- [GOAL OF THE EXERCISE]: Every line from the start of the listing below through the line that contains "Duplicate page using copy icon" is to be reproduced word for word.

- [DATASET EXCERPTS]:
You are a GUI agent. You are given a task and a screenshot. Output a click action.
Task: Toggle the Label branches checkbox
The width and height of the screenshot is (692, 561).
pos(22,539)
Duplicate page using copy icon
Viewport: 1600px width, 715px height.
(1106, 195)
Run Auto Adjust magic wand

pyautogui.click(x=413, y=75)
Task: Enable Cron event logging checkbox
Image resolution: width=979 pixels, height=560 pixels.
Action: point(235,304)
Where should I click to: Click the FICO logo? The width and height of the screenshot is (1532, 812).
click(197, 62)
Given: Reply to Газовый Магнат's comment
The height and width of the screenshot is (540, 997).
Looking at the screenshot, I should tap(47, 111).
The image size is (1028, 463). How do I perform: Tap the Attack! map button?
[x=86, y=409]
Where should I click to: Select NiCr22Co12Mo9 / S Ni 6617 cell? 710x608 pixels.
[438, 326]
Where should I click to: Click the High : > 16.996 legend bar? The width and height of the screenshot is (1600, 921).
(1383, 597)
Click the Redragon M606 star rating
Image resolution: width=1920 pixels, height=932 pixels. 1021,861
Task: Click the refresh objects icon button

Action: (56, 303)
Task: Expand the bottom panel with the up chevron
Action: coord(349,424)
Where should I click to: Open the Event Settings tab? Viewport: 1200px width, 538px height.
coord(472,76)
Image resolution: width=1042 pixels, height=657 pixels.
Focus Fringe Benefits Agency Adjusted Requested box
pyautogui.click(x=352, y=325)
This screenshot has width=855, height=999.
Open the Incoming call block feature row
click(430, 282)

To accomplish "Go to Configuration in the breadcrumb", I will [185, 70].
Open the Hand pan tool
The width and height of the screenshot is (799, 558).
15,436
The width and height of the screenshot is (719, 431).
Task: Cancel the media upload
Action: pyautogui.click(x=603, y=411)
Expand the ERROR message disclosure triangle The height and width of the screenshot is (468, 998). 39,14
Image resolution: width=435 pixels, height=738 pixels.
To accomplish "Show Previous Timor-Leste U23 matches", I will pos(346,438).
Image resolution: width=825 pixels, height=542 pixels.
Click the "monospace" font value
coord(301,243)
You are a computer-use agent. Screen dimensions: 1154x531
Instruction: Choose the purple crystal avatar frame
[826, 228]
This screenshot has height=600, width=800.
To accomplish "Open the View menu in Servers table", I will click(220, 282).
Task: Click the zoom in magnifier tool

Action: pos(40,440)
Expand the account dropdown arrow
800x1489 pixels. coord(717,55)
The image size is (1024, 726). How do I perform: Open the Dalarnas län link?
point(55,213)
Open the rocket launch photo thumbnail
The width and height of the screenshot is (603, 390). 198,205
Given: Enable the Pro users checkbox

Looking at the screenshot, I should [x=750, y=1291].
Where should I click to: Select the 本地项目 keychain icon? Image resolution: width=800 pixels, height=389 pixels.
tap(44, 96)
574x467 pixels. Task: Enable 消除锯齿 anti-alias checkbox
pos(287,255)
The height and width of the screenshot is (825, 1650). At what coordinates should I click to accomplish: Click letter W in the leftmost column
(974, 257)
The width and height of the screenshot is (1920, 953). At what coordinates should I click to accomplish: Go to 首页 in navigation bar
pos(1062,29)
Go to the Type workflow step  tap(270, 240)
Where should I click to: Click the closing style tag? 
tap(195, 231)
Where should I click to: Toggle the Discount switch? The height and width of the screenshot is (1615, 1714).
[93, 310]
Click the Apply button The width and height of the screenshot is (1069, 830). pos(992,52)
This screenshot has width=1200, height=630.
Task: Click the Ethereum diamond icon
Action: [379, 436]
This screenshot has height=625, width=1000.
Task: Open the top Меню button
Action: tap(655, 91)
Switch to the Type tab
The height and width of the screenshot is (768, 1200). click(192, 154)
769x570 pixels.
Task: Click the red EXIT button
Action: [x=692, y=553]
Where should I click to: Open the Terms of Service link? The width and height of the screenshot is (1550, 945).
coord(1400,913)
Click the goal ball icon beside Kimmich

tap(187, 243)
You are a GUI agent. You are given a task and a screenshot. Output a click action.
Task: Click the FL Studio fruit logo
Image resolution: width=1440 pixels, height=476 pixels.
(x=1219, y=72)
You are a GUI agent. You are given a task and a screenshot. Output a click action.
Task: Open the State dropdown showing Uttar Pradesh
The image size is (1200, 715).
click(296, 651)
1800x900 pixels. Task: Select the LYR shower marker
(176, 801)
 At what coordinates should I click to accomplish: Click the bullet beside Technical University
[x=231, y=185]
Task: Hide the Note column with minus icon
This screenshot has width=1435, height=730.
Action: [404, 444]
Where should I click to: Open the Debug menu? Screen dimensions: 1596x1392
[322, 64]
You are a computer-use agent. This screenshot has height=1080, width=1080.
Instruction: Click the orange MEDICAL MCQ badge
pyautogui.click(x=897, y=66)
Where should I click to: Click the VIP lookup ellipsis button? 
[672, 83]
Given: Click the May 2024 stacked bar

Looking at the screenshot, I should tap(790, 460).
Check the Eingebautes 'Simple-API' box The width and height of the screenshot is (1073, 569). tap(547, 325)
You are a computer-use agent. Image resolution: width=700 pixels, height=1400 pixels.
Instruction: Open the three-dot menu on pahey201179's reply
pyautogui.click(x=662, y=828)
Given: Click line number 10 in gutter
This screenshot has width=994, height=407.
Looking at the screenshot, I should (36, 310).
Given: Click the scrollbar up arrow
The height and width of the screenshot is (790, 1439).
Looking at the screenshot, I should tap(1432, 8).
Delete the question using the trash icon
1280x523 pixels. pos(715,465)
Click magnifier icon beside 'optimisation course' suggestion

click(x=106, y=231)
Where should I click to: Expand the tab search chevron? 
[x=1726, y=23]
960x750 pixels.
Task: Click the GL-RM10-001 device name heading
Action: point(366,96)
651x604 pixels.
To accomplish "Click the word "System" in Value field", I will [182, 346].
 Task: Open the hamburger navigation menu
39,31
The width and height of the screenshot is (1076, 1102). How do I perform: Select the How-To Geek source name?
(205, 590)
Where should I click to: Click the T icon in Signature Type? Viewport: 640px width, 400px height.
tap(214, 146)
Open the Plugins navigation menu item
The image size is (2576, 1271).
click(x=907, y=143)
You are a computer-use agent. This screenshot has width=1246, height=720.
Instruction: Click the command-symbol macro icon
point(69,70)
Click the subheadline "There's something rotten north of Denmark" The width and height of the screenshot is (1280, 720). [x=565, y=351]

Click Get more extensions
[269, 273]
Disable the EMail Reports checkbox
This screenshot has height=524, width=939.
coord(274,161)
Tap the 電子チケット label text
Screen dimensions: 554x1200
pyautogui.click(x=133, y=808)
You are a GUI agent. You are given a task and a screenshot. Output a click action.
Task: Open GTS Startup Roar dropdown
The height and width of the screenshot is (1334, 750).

- [WORKED SOLUTION]:
You are a GUI agent. You are given a task and a screenshot. Output a click action.
Task: Toggle the Label branches checkbox
The width and height of the screenshot is (692, 561).
pos(22,539)
Duplicate page using copy icon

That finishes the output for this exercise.